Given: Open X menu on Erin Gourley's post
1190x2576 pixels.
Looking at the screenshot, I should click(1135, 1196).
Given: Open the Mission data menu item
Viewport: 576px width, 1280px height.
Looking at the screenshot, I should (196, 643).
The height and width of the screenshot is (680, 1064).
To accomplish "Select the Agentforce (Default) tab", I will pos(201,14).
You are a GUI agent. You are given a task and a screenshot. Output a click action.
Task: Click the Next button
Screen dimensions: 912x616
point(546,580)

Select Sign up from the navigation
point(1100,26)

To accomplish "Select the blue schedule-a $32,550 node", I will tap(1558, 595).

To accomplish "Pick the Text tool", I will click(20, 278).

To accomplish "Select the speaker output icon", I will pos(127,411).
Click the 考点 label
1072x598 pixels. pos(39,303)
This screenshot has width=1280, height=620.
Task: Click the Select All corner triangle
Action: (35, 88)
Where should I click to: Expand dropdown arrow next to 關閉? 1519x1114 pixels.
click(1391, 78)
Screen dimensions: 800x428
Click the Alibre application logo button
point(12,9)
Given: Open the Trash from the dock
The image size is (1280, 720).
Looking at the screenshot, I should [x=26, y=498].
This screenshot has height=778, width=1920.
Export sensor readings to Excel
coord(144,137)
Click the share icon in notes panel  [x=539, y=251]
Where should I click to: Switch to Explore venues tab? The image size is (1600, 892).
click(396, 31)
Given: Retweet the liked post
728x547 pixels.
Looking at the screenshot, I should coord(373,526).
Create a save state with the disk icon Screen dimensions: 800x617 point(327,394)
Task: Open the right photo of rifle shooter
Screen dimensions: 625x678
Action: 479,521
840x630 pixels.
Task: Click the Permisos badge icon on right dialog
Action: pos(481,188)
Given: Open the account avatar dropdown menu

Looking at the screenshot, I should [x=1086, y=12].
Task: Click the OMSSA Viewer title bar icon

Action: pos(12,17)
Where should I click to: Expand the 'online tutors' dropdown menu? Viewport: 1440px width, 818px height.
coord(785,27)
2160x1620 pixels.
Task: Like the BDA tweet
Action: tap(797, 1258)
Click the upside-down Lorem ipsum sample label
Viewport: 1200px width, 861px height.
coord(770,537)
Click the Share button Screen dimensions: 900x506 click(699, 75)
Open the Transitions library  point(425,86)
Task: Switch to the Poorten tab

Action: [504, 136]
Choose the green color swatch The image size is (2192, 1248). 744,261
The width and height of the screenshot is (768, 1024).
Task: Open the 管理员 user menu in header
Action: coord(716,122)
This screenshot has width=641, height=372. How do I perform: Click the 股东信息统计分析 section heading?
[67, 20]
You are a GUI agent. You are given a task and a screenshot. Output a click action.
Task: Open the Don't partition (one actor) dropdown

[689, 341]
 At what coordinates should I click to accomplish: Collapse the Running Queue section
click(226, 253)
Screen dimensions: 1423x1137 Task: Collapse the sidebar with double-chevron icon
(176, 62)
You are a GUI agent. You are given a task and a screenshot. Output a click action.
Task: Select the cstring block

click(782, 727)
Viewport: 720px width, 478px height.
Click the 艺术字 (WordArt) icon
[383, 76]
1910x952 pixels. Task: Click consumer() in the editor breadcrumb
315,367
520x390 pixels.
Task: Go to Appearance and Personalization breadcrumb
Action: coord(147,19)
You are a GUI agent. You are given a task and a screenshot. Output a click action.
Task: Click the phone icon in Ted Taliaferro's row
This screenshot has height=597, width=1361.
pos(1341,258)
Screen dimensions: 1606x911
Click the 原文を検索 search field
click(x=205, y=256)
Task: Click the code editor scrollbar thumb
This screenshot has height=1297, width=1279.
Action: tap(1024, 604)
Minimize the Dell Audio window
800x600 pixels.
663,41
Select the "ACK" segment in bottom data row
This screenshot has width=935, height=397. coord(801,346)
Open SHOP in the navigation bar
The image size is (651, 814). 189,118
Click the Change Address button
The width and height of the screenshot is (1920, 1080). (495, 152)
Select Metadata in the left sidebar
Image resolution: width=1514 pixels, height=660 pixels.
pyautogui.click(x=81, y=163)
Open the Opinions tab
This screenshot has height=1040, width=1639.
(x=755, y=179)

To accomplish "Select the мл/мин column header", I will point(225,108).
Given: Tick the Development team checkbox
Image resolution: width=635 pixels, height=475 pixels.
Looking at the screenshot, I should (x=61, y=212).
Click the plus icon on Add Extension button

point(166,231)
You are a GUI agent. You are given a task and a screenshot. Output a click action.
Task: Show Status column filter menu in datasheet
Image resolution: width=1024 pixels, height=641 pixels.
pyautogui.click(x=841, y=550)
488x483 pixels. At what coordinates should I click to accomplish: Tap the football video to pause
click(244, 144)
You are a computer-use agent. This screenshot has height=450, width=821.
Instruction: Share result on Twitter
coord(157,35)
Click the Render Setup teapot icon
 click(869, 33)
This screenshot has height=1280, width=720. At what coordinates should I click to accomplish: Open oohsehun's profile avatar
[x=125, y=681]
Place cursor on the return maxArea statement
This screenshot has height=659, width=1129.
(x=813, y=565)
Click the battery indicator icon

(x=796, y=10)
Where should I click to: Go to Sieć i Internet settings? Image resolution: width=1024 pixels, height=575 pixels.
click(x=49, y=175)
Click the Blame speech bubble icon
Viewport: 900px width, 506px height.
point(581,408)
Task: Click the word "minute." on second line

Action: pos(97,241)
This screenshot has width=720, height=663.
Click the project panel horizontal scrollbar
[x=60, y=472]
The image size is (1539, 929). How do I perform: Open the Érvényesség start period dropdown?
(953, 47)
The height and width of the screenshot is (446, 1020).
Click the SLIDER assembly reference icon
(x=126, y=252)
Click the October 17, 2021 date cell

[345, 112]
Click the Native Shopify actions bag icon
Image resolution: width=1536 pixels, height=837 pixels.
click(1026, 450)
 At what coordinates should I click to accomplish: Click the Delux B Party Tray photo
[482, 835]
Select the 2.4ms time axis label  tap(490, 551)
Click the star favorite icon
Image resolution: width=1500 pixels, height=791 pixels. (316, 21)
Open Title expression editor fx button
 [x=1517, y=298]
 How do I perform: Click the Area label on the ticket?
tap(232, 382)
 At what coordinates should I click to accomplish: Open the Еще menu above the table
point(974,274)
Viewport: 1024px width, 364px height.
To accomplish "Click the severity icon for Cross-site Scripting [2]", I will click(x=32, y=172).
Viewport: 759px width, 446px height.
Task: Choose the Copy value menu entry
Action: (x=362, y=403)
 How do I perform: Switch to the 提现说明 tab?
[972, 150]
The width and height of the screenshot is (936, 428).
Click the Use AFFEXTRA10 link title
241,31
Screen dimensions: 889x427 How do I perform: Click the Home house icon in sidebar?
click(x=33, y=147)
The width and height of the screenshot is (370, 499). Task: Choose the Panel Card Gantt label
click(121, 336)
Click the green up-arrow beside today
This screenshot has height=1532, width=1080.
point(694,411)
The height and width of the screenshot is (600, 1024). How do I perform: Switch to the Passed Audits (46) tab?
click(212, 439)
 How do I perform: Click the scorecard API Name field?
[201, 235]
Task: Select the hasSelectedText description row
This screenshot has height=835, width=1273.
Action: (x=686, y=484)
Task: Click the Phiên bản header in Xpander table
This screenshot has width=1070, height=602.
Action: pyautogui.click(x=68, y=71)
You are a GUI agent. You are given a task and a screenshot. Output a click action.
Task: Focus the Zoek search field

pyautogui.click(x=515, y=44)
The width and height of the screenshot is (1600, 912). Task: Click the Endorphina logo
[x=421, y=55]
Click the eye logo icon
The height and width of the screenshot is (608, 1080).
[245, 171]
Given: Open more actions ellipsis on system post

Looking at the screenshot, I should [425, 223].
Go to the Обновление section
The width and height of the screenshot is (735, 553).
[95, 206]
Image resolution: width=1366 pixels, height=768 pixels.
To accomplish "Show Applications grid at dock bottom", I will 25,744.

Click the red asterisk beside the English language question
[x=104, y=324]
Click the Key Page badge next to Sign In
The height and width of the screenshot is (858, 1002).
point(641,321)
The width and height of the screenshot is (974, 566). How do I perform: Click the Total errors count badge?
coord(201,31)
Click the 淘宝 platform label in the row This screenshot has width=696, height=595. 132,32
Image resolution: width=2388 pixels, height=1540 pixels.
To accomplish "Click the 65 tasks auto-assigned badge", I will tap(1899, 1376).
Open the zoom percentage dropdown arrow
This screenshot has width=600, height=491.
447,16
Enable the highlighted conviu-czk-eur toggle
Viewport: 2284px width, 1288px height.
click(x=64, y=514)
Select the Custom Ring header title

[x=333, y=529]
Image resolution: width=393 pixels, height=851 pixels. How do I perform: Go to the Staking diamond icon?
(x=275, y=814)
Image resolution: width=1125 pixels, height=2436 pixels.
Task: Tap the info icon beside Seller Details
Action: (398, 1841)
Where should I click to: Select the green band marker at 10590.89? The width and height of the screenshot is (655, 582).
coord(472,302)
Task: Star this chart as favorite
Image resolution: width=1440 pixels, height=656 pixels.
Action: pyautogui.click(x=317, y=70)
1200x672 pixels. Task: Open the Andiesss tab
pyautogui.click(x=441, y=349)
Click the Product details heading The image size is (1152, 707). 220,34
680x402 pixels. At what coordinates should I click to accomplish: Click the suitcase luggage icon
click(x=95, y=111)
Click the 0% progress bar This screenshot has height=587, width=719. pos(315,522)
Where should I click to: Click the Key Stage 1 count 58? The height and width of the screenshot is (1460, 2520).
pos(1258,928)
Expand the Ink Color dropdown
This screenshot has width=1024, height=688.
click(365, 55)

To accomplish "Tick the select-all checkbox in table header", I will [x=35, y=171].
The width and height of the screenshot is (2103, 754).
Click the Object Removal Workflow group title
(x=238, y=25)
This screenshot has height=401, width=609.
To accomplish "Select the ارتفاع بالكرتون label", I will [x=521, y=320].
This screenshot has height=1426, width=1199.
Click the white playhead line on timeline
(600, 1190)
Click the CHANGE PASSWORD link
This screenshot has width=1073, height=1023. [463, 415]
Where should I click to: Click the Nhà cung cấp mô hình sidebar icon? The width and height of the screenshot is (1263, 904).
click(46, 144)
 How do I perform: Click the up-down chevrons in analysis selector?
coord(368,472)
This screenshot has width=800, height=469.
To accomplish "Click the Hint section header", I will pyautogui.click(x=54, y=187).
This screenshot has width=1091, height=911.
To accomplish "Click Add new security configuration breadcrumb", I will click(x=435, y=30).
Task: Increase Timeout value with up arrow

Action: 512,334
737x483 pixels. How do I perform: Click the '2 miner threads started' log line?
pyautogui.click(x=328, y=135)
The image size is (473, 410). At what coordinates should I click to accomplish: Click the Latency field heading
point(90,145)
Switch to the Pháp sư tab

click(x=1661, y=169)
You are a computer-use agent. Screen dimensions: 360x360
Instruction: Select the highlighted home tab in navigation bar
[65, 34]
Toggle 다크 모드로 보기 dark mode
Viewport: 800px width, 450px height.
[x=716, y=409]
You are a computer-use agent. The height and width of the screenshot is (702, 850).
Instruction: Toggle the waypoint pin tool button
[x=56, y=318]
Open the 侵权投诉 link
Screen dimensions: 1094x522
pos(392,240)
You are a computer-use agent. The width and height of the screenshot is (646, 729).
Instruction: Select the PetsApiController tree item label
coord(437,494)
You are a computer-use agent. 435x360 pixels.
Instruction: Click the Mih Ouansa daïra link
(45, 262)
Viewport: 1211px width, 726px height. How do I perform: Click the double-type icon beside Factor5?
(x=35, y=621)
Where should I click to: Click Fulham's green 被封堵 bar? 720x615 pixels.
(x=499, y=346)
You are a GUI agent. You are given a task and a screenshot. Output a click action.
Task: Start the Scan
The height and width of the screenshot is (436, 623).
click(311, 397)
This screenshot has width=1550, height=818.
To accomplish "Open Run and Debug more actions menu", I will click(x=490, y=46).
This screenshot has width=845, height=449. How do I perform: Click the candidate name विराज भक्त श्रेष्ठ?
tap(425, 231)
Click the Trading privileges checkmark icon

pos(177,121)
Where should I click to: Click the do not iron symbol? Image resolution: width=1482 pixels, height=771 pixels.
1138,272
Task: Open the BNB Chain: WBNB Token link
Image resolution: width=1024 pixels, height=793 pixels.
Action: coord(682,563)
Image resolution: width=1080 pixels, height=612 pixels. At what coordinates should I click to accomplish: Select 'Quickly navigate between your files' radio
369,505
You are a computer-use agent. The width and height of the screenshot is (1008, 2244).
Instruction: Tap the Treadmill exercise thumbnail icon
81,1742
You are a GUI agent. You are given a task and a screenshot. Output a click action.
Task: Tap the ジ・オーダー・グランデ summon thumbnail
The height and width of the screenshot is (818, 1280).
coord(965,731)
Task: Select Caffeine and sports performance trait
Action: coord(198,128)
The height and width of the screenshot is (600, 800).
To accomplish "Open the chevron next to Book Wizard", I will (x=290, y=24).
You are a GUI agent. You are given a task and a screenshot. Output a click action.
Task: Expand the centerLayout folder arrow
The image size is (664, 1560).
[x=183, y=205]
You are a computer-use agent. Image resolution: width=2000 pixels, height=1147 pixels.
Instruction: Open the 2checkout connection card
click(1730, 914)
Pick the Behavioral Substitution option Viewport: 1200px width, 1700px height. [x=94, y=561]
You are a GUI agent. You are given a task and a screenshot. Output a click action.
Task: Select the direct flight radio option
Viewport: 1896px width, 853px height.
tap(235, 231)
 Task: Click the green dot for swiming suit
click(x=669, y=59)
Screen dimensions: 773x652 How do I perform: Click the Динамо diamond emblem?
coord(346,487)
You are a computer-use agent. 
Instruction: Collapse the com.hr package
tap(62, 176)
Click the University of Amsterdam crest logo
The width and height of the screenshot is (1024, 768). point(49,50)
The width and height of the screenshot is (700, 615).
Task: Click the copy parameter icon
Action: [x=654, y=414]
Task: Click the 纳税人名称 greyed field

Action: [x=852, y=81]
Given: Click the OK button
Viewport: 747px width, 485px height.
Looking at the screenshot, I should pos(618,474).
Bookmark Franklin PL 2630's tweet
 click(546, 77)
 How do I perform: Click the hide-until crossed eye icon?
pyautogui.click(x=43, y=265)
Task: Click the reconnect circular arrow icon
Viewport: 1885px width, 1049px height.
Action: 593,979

● **WHAT THE EXERCISE ASKS**
Quote the listing above, but only from the line that shows "Click the 原文を検索 search field" through the line that shows "Place cursor on the return maxArea statement".

● **OUTPUT BELOW**
Click the 原文を検索 search field
click(x=205, y=256)
Task: Click the code editor scrollbar thumb
This screenshot has height=1297, width=1279.
Action: tap(1024, 604)
Minimize the Dell Audio window
800x600 pixels.
663,41
Select the "ACK" segment in bottom data row
This screenshot has width=935, height=397. coord(801,346)
Open SHOP in the navigation bar
The image size is (651, 814). 189,118
Click the Change Address button
The width and height of the screenshot is (1920, 1080). (495, 152)
Select Metadata in the left sidebar
Image resolution: width=1514 pixels, height=660 pixels.
pyautogui.click(x=81, y=163)
Open the Opinions tab
This screenshot has height=1040, width=1639.
(x=755, y=179)

To accomplish "Select the мл/мин column header", I will point(225,108).
Given: Tick the Development team checkbox
Image resolution: width=635 pixels, height=475 pixels.
Looking at the screenshot, I should (x=61, y=212).
Click the plus icon on Add Extension button

point(166,231)
You are a GUI agent. You are given a task and a screenshot. Output a click action.
Task: Show Status column filter menu in datasheet
Image resolution: width=1024 pixels, height=641 pixels.
pyautogui.click(x=841, y=550)
488x483 pixels. At what coordinates should I click to accomplish: Tap the football video to pause
click(244, 144)
You are a computer-use agent. This screenshot has height=450, width=821.
Instruction: Share result on Twitter
coord(157,35)
Click the Render Setup teapot icon
 click(869, 33)
This screenshot has height=1280, width=720. At what coordinates should I click to accomplish: Open oohsehun's profile avatar
[x=125, y=681]
Place cursor on the return maxArea statement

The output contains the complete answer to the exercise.